Canadian Customs And Global Trade Alert

Canadian Customs And Global Trade Alert

Global Trade Alert | This article was posted by our friends at Deloitte and reproduced here for our readers:


U.S. President-elect Donald Trump is preparing to completely overhaul U.S. trade policy. A memo drafted by the President-elect's transition team sets out a 200-day plan governed by five major trade objectives. The first objective is the renegotiation or withdrawal from the North American Free Trade Agreement (NAFTA).

The President-elect plans to launch a study of the process and consequences of a potential NAFTA withdrawal on the first day of his taking office. He will consider making a formal NAFTA withdrawal by day 200.

1. The Trump trade plan signals an important policy shift. The transition team's memo states that, "The Trump administration will reverse decades of conciliatory trade policy. New trade agreements with be negotiated that provide for the interests of U.S. workers and companies first."

2. As part of the trade plan, the President-elect may consider placing a 35 per cent tariff on goods from Mexico and punishing U.S. companies who moved plants to Mexico. The U.S. government's withdrawal from NAFTA is being considered, in part, because Mexico will likely oppose a dramatic tariff increase.

3. In addition, President-elect Trump will likely be a strong promoter of Buy American Act of 1933 and Buy America Act provisions.

4. As a result, he may seek to eliminate exemptions from Buy American Act of 1933 and Buy America Act provisions available under NAFTA.

5. Furthermore, he might consider scrapping the Chapter 11 NAFTA investor-state dispute resolution mechanism.

6. Government leaders have been quick to respond in the wake of the U.S. election. One day after President-elect Trump's victory, Canadian Prime Minister Trudeau announced that Canada is willing to renegotiate NAFTA.

7. Representatives of Mexico also stated that they are prepared for dialogue.

8. Business leaders have kept a watchful eye on the President-elect's NAFTA agenda. NAFTA proponents note that importers, exporters and investors have established businesses based upon NAFTA's free trade rules and investment rules for 22 years. It has been the glue that has bound a strong, integrated North American economy. Some hold hope that protectionist talk will be shaped into more pragmatic policies.

9. However, President-elect Trump may follow through with his plan. His views are shared by NAFTA critics who claim that Mexico has been the main NAFTA beneficiary. In contrast, NAFTA has been associated with losses in the American manufacturing sector. For example, nine out of the last ten auto assembly plants announced in the NAFTA countries have, or will be, built in Mexico.

10 While Trump has targeted the United States' trade relationship with Mexico, Canada could be sideswiped in any NAFTA renegotiation.

**Data section**
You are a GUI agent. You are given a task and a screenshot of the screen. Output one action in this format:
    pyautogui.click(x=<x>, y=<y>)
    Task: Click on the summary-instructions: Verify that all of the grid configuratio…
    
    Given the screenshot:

...

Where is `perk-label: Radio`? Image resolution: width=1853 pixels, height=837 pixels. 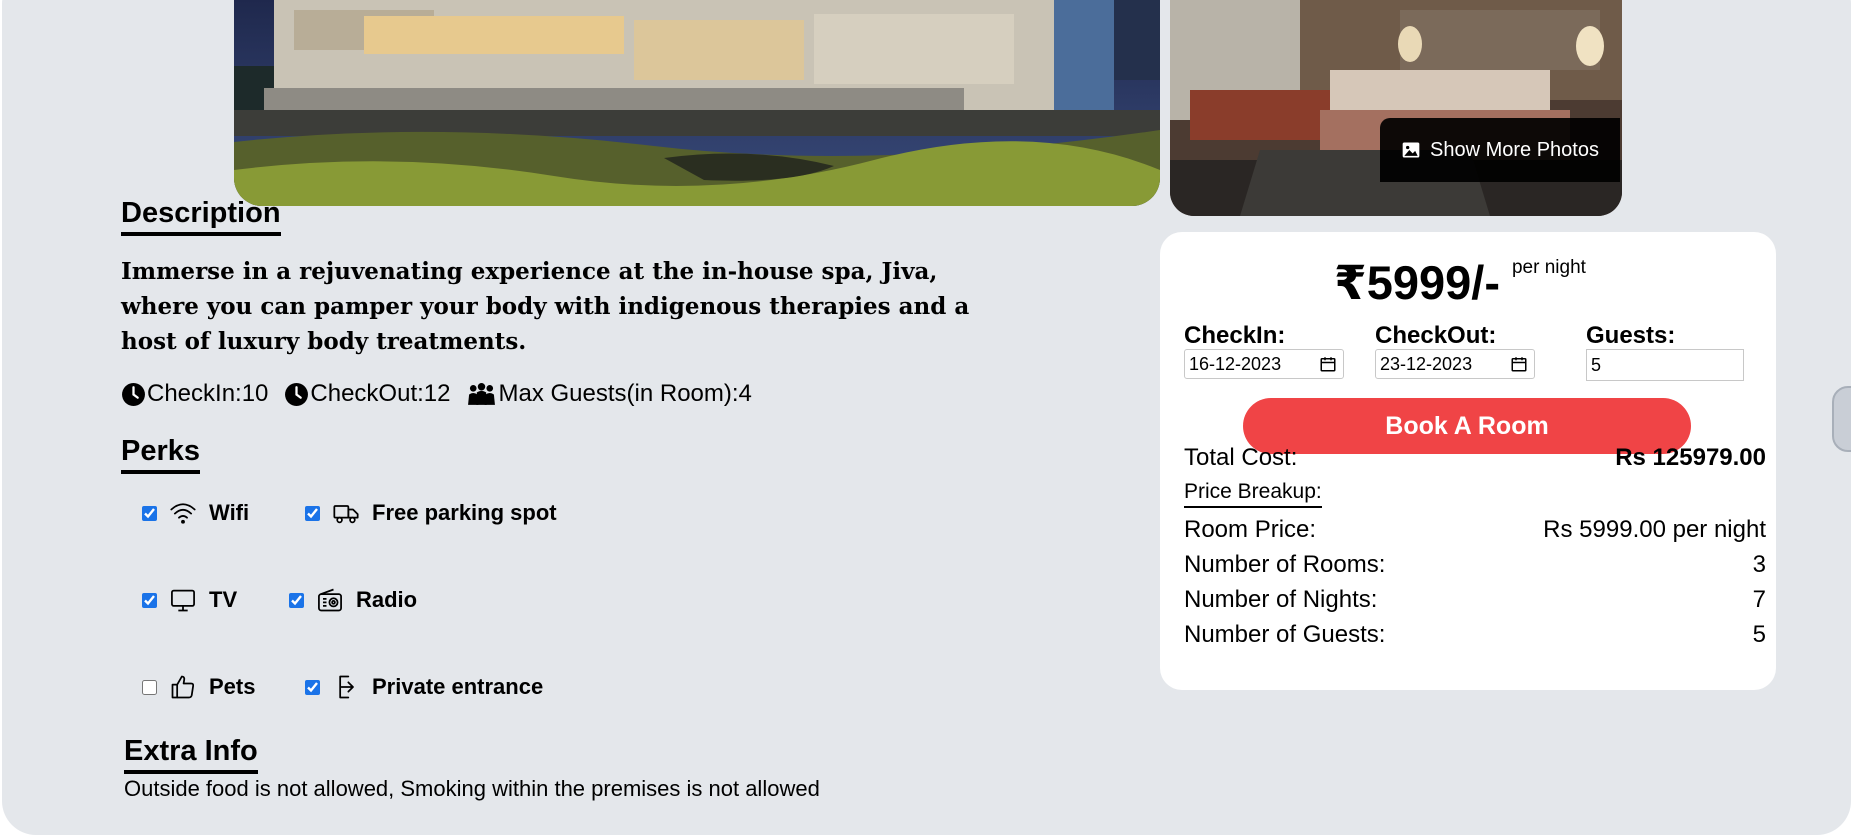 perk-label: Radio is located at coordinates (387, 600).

**What needs to be done**
Please continue the trade alert about the President-elect's NAFTA plans from the point where it stops.

**Expected answer**
11. It is hard to predict what would happen if the United States withdrew from NAFTA. There is some concern that Canadian and American business relationships could be upended. Others have suggested that cross-border trade and investment in North America could dry up, crippling some industries and sparking a trade war.

12. This paper is designed to provide information to help readers assess the situation by discussing whether or not President-elect Trump can withdraw from NAFTA once he takes office and mentioning some possible outcomes. 


President-elect Trump has claimed that NAFTA, "is the single worst trade deal ever approved in the country" and that "Good American jobs" are going to Mexico.

13. NAFTA's potential adverse effect on jobs has been an issue even before the agreement was ratified. Ross Perot, a 1992 U.S. presidential candidate, suggested that if and when NAFTA was signed, "You're going to hear a giant sucking sound of jobs being pulled out of this country." He predicted that NAFTA would cause the loss of five million American jobs. That did not happen.

14. Economists and politicians predicted that the United States would gain a significant number of jobs. That did not happen either. American job losses resulting from NAFTA were modest.

15. Trade experts have argued that NAFTA is simply a scapegoat for other factors affecting American jobs. Such factors include China's rise as the world's factory, advancements in technology, robotics, and currency fluctuations.

16. Whatever the reason, many displaced American workers have seen their jobs moved offshore. President-elect Trump's support includes displaced workers who do not have the means to retrain for other work.

17. One striking example is in the auto industry. NAFTA has transformed the auto industry, arguably benefitting Mexico, harming Canada, and diminishing the former dominance of the U.S. Midwest.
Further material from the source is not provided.